■ Given information
──────────────────────────────

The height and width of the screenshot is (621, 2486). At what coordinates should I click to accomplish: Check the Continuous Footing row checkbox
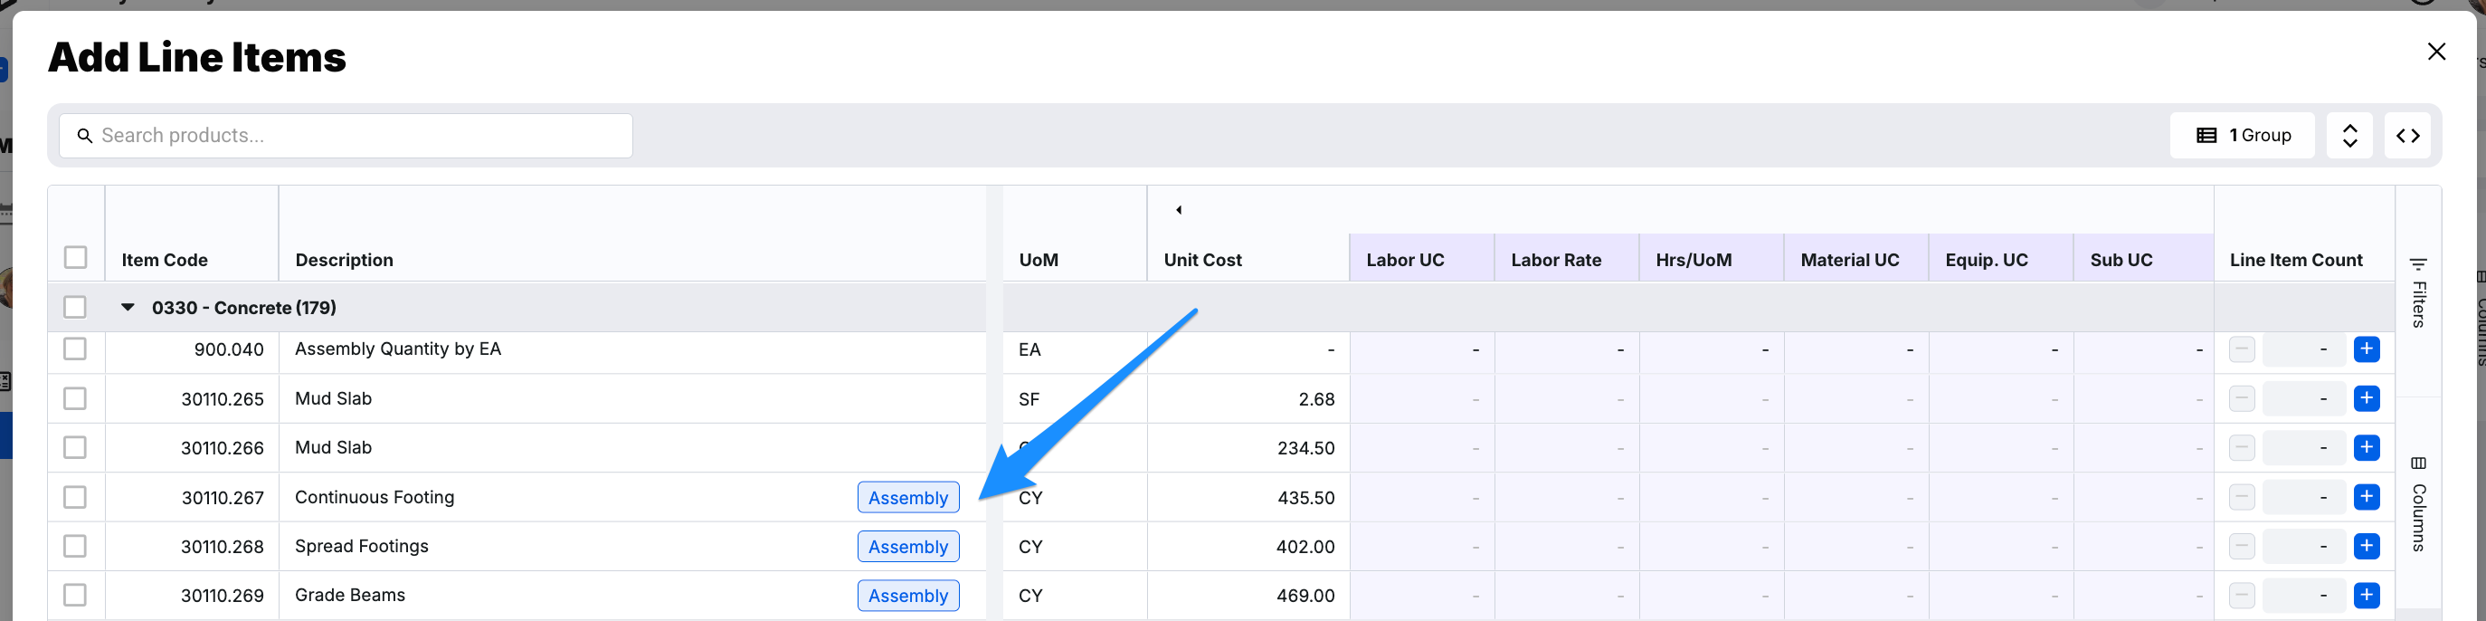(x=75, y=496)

──────────────────────────────

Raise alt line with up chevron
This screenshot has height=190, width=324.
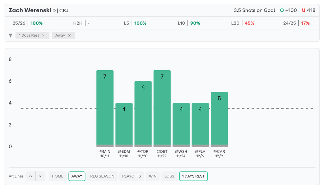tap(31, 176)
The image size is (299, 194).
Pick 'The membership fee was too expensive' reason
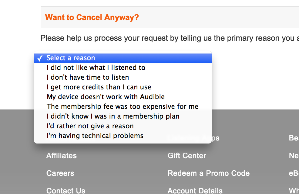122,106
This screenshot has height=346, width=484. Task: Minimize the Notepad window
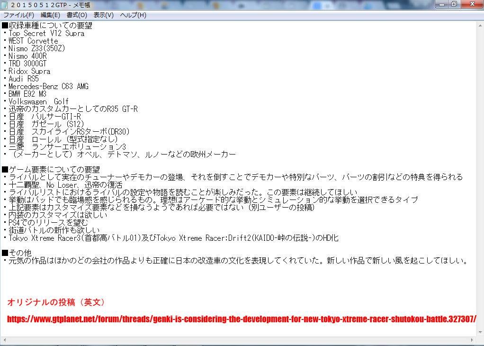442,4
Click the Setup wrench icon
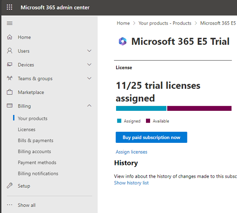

──────────────────────────────

Above is the material; set down exactly its lines from the one containing "Raise alt line with up chevron" down to the one containing "Click the Setup wrench icon", both included, leaving out any pictures.

Raise alt line with up chevron
This screenshot has height=190, width=324.
tap(31, 176)
The image size is (299, 194).
Pick 'The membership fee was too expensive' reason
122,106
This screenshot has height=346, width=484. Task: Minimize the Notepad window
442,4
Click the Setup wrench icon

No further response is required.